Fig 3. Directed Diffusion.

 COUGAR: Another data-centric protocol called COUGAR [17] views the network as a huge distributed database system. The key idea is to use declarative queries in order to abstract query pro-cessing from the network layer functions such as selection of relevant sensors and so on. COUGAR utilizes in-network data aggregation to obtain more energy savings. The abstraction is supported through an additional query layer that lies between the network and application layers. COUGAR incorporates architecture for the sensor database system where sensor nodes select a leader node to perform aggregation and transmit the data to the BS. The architecture is depicted in Fig.4, which is redrawn from [18].The BS is responsible for generating a query plan, which specifies the necessary information about the data flow and innetwork computation for the incoming query and send it to the relevant nodes. The query plan also describes how to select a leader for the query. The architecture provides in-network computation ability that can provide energy efficiency in situations when the generated data is huge. COUGAR provided network-layer independent methods for data query.
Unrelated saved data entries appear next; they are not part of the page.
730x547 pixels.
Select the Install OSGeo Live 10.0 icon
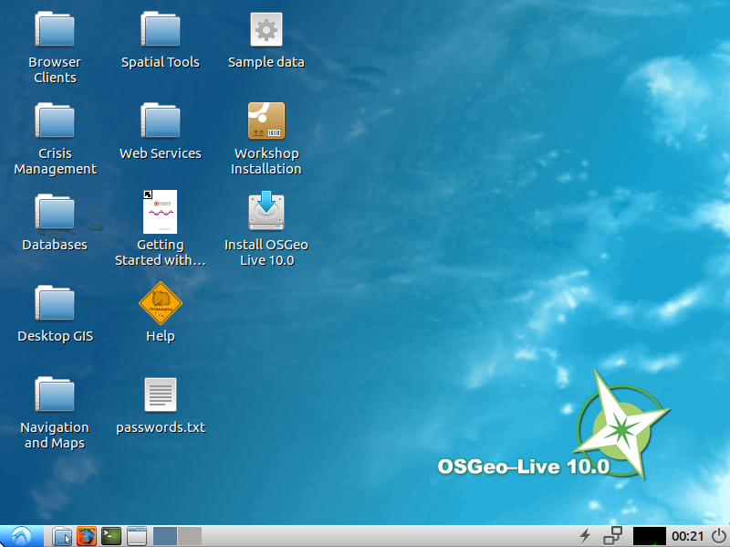[266, 212]
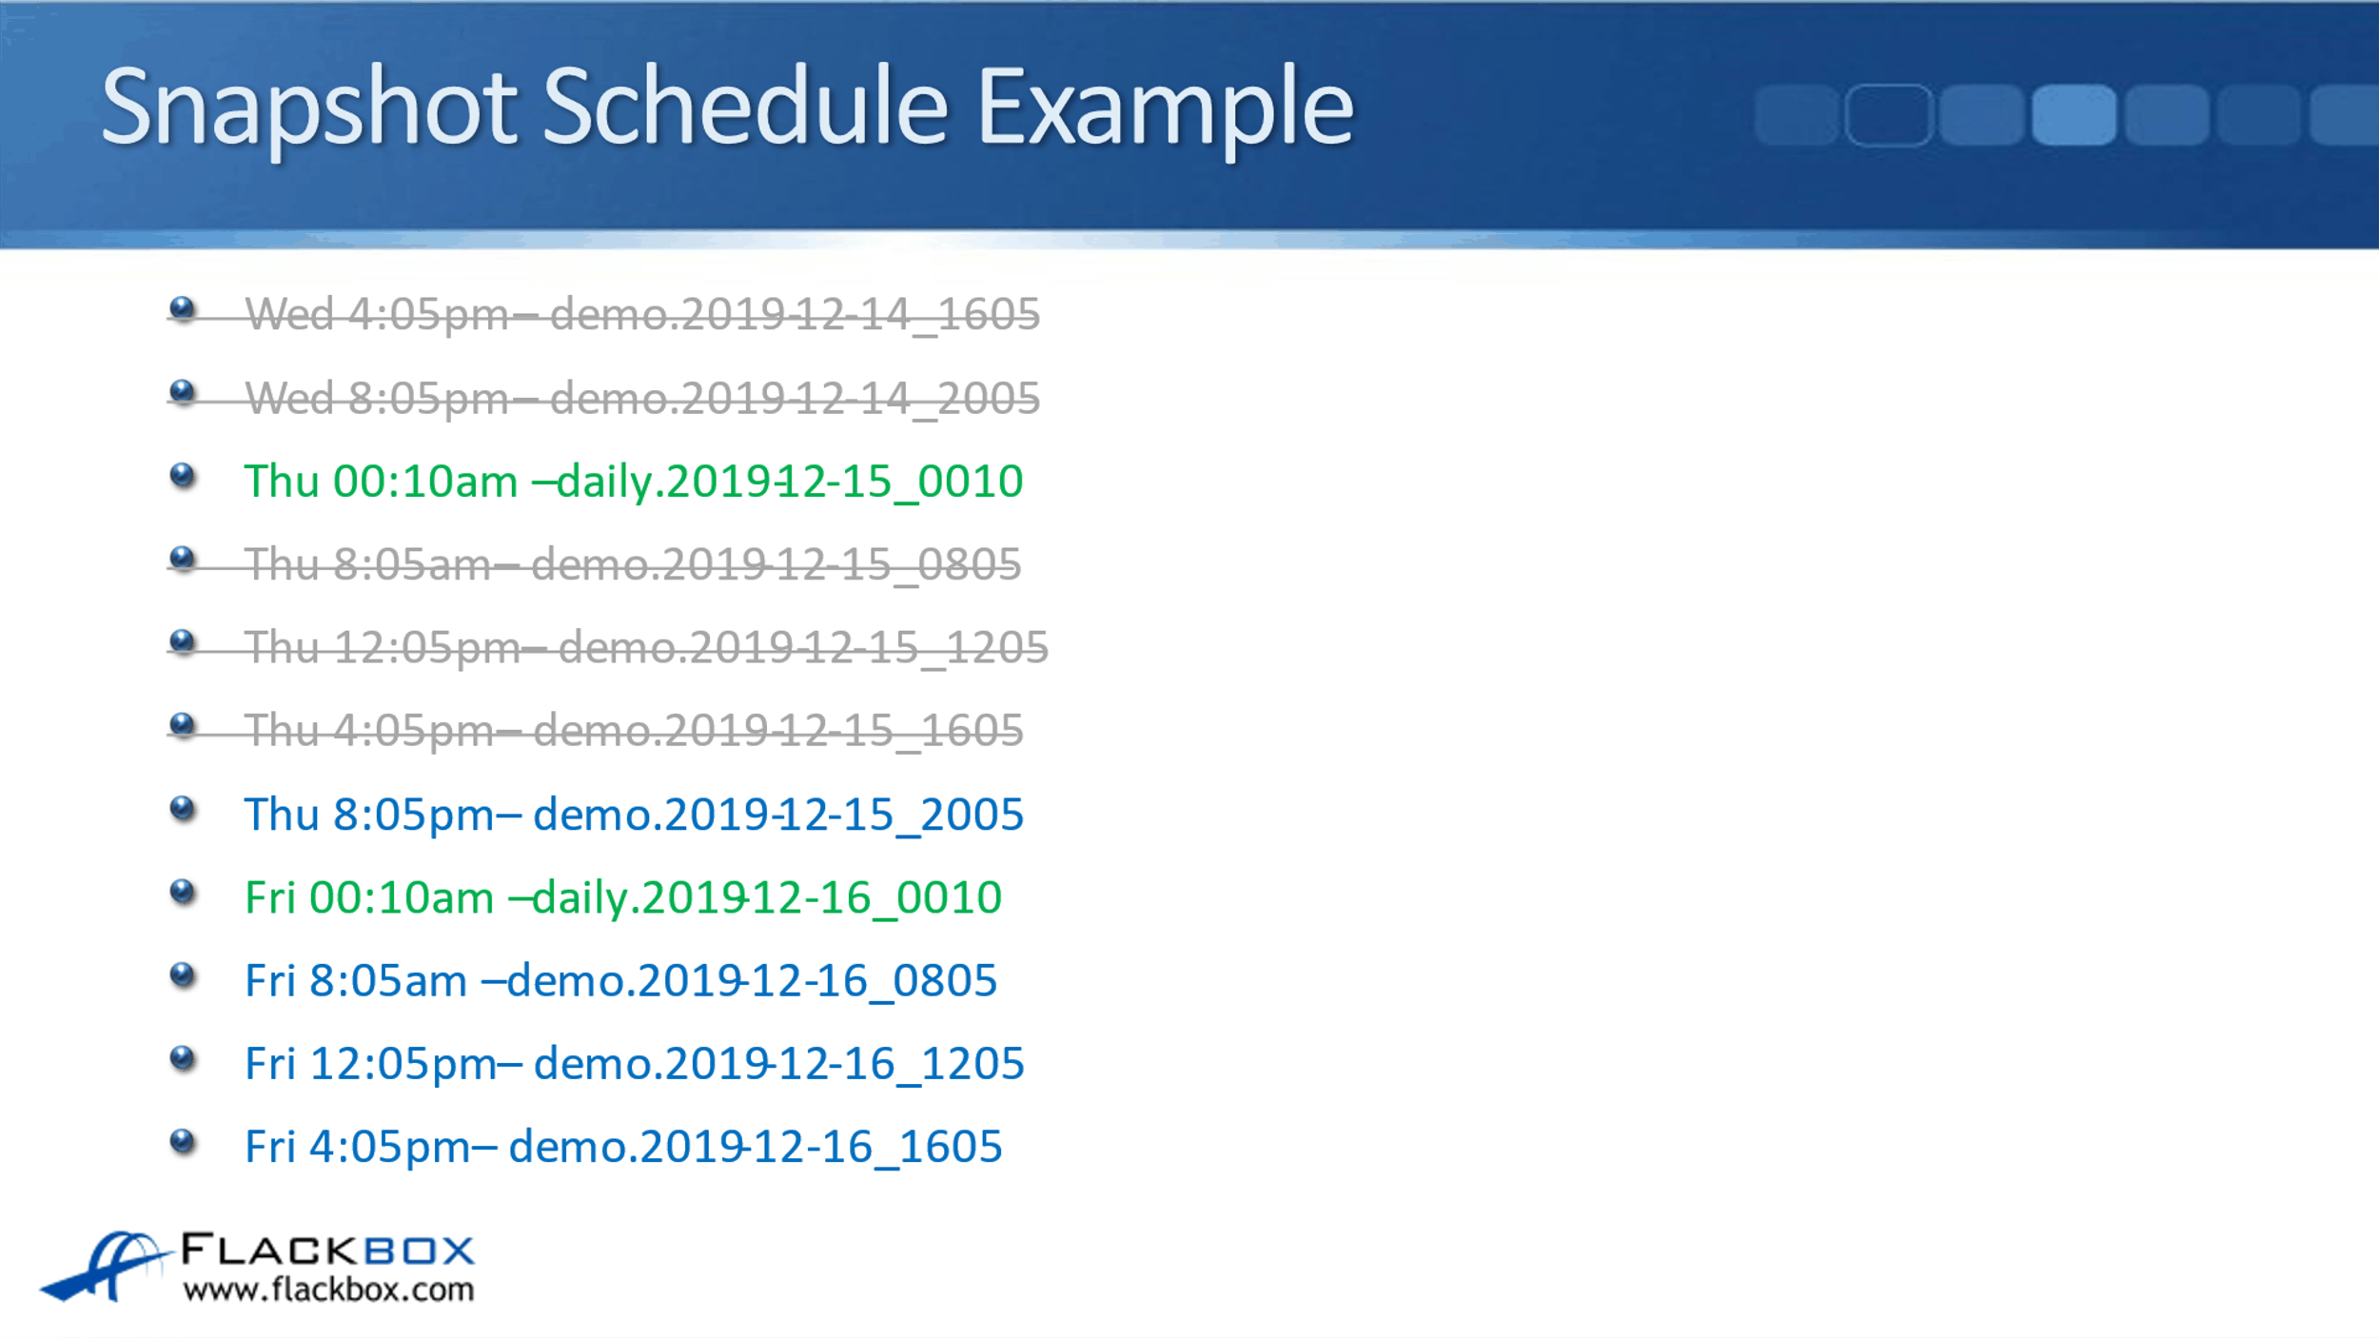This screenshot has height=1338, width=2379.
Task: Click the Snapshot Schedule Example title
Action: 727,107
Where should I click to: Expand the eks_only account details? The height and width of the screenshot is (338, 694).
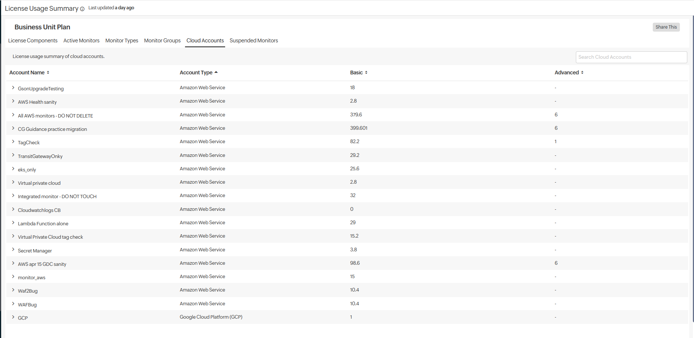click(13, 169)
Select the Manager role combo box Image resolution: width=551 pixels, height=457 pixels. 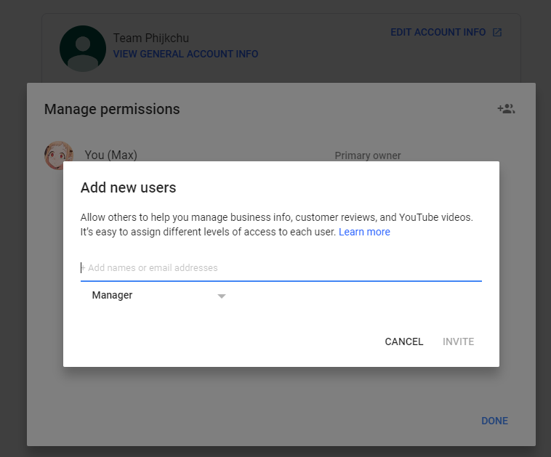tap(159, 296)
However, COUGAR has some drawbacks. First, the addition of query layer on each sensor node may add an extra overhead in terms of energy consumption and memory storage. Second, to obtain successful in-network data computation, synchronization among nodes is required (not all data are received at the same time from incoming sources) before sending the data to the leader node. Third, the leader nodes should be dynamically maintained to prevent them from being hotspots (failure prone).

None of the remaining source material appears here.